Uncover the root of AI "Amnesia": Understand why Large Language Models (LLMs) are inherently stateless and why memory is crucial for fluid conversations.
Master the LangChain Memory Family: Dive deep into the various memory types provided by LangChain, such as Buffer, Window, and Summary, and understand their core mechanisms and ideal use cases.
Inject "Long-Term Memory" into our Copilot: Through hands-on coding, learn how to integrate different Memory modules into our "Intelligent Support Knowledge Base" project, giving our assistant true context awareness.
Navigate Memory Management Pitfalls: Explore the challenges of managing memory in production environments—such as token limits, costs, persistence, and multi-user concurrency—and discover advanced solutions.

📖 Core Concepts

AI "Amnesia": Why are LLMs Inherently Stateless?

As we all know, Large Language Models (LLMs) are the brightest stars in today's AI landscape.
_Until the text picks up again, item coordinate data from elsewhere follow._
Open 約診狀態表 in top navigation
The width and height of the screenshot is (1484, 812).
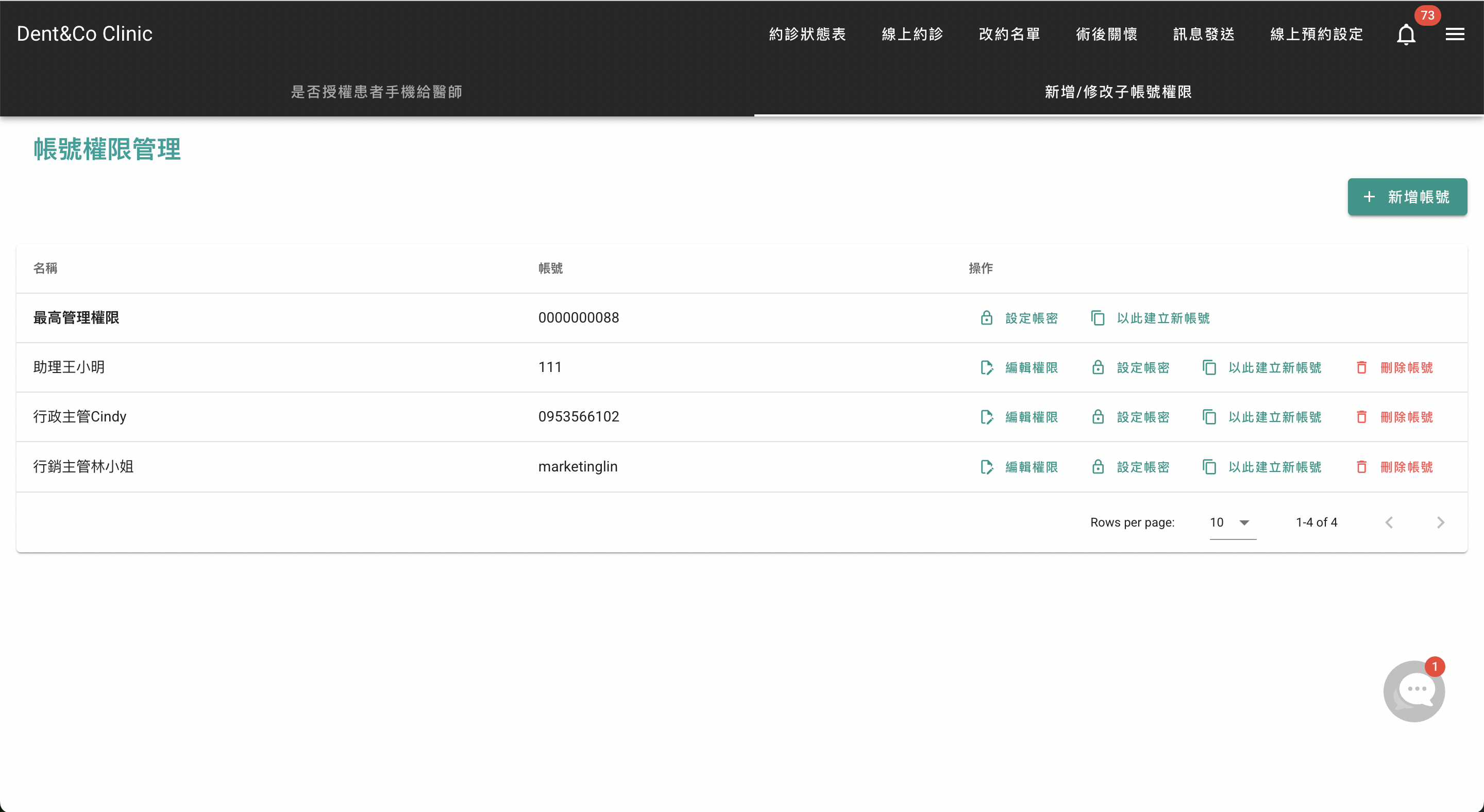tap(807, 35)
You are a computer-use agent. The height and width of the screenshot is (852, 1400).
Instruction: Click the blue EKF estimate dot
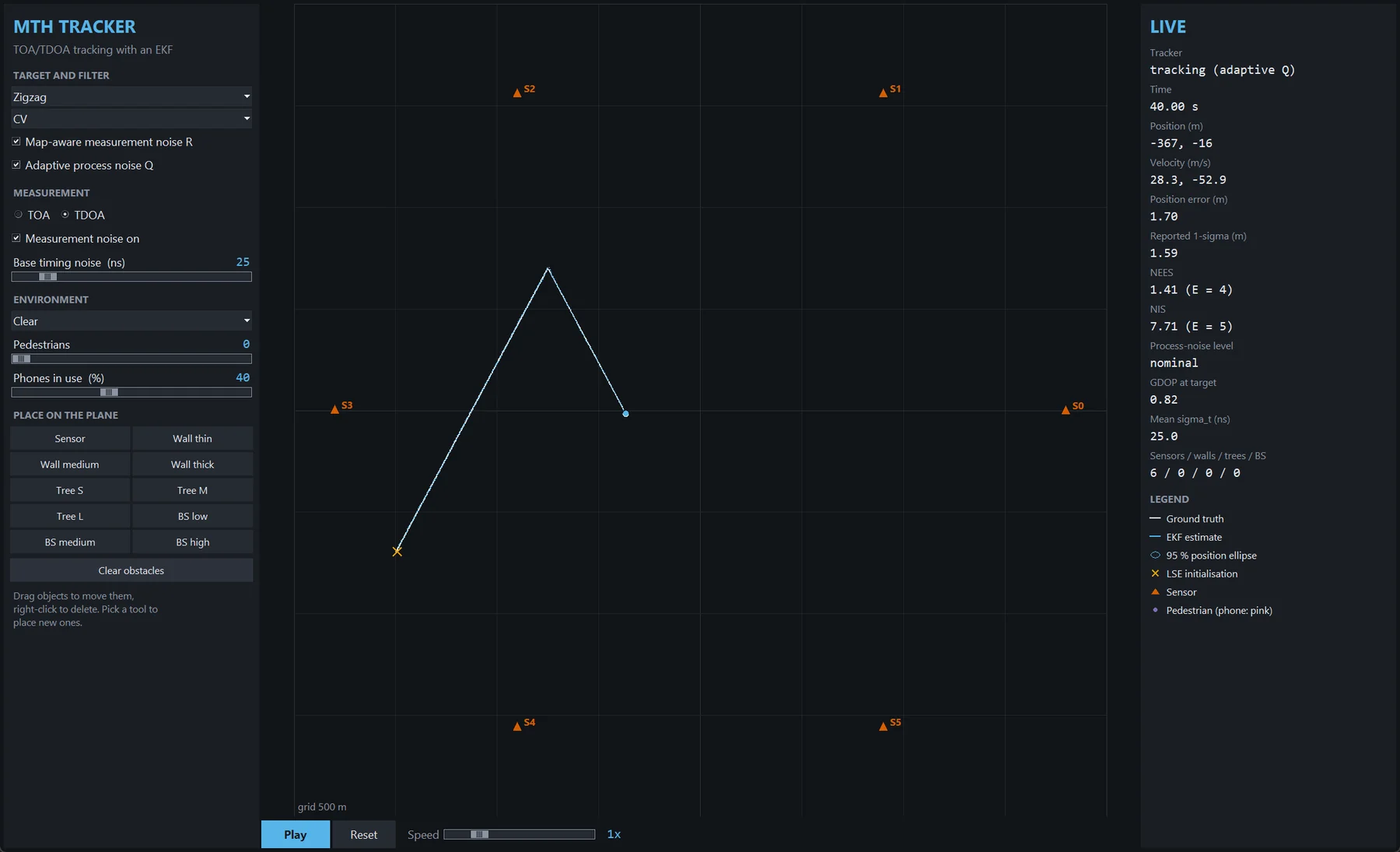[625, 414]
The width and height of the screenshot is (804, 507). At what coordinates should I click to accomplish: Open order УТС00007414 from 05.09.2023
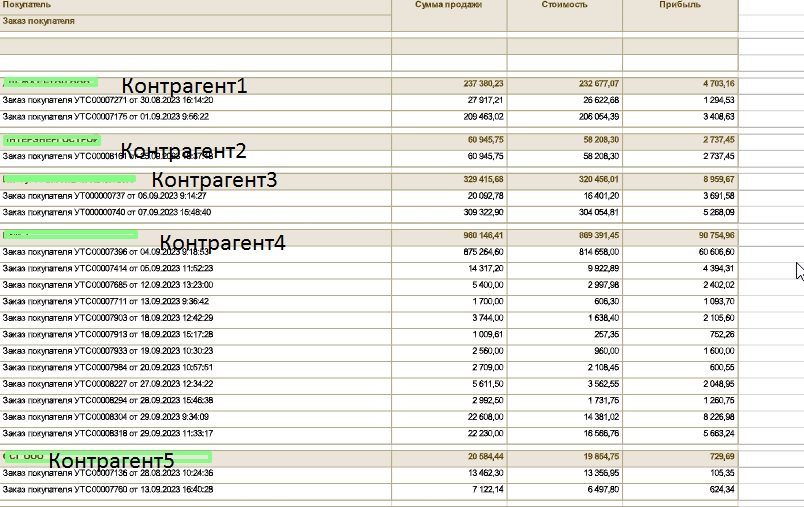107,269
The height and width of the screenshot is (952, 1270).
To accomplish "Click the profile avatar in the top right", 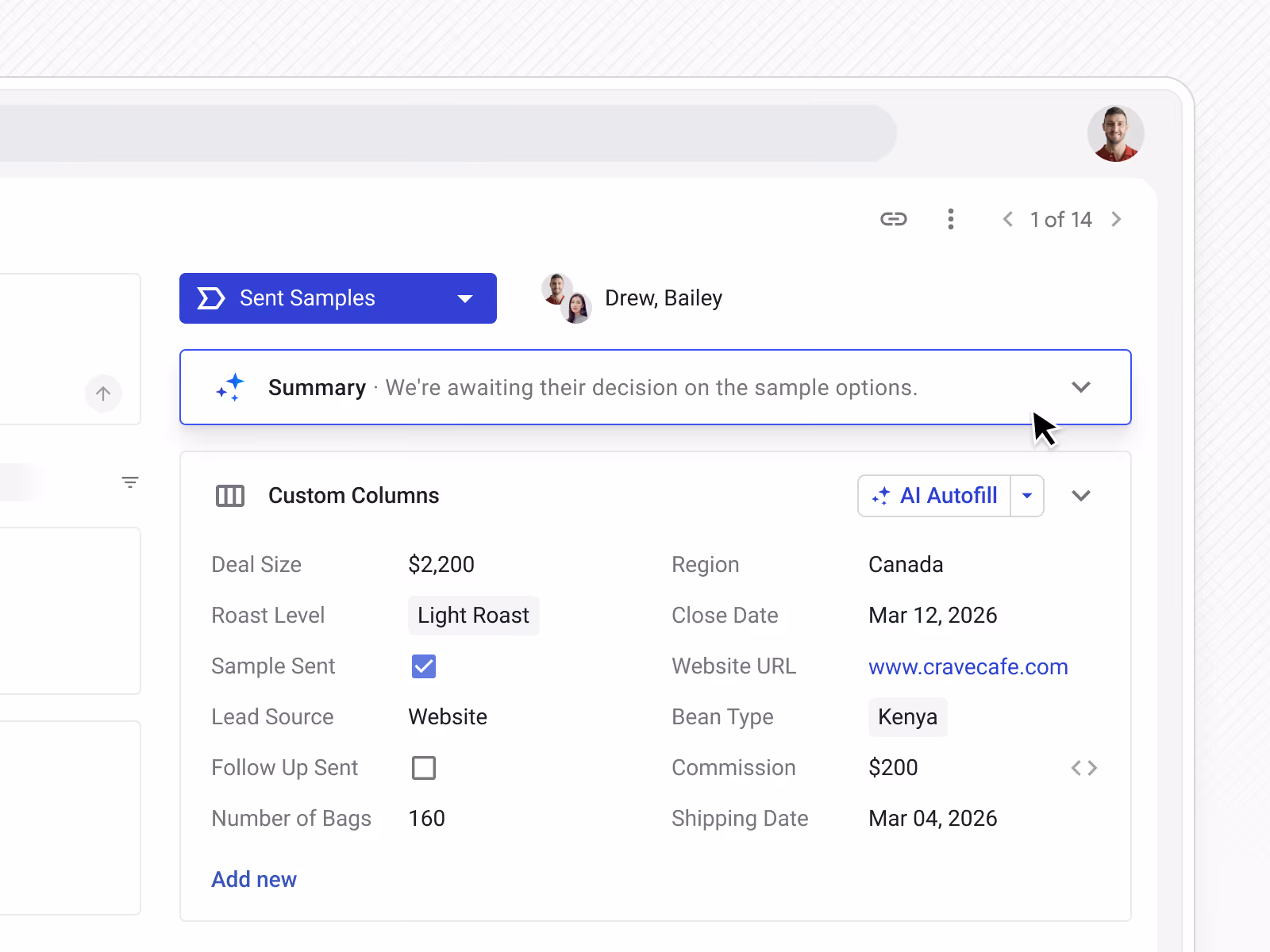I will 1115,132.
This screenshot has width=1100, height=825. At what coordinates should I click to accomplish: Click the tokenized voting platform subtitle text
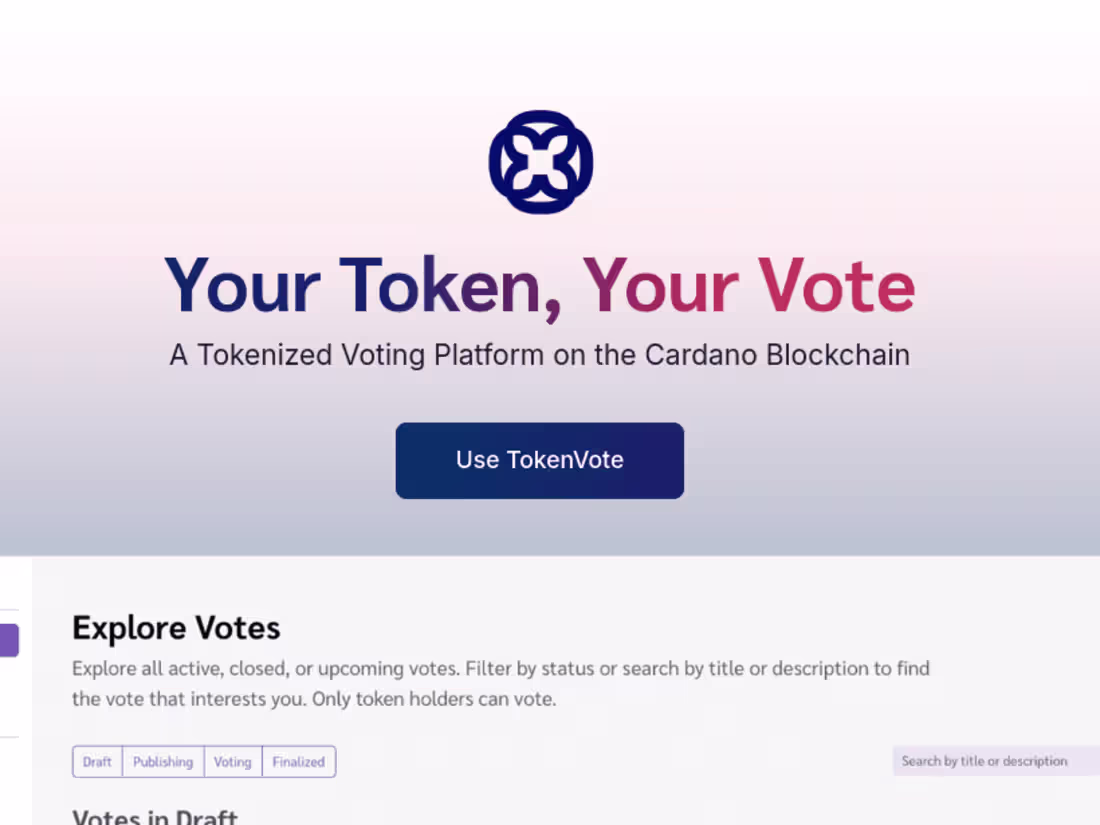[540, 355]
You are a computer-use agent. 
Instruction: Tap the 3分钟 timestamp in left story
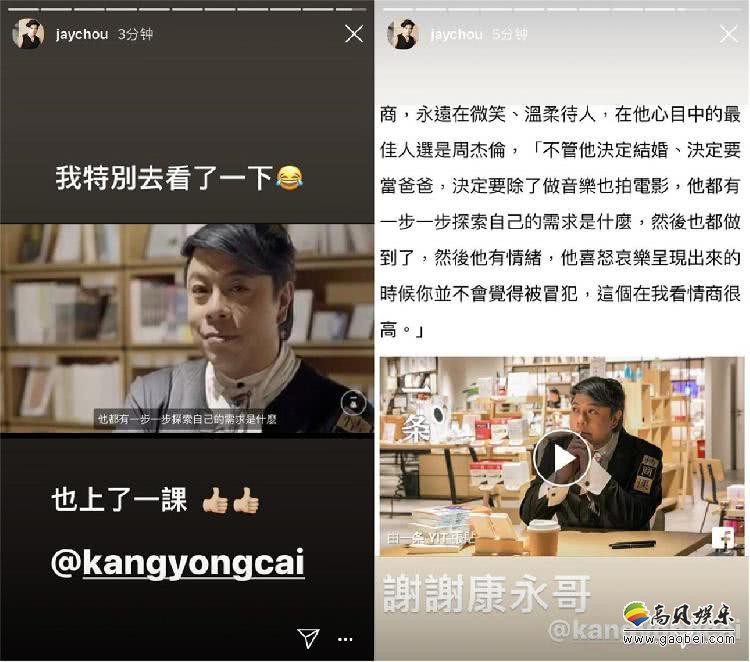135,34
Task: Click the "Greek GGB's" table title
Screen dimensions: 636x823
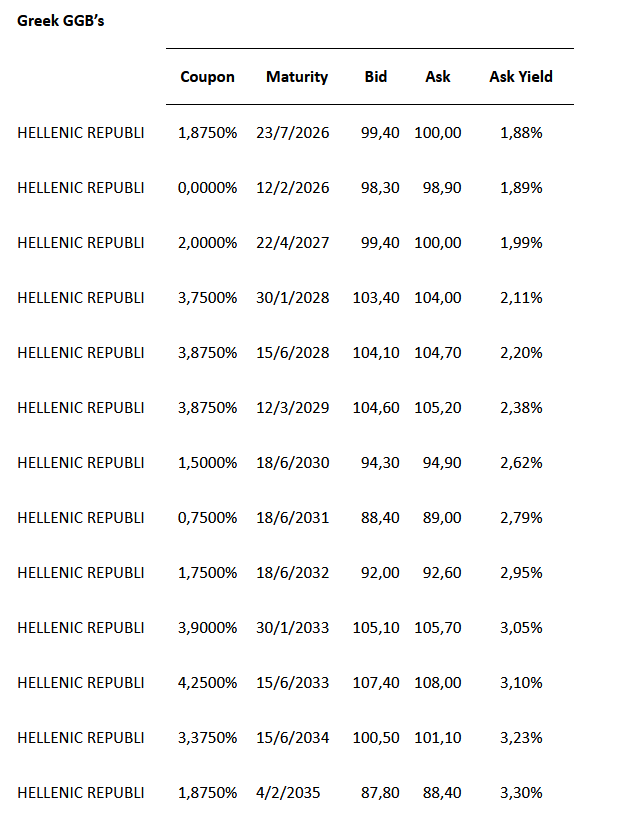Action: pyautogui.click(x=61, y=21)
They can generate stunning text, answer complex questions, and even write creatively. But there's a "little secret" you might not have noticed: LLMs themselves are stateless.

What does this mean? Simply put, every time you send a request to an LLM, it treats it as a brand-new, isolated event. It doesn't "remember" what you said in your last request, nor does it know how many turns of conversation have already occurred. Every API call is a one-off transaction.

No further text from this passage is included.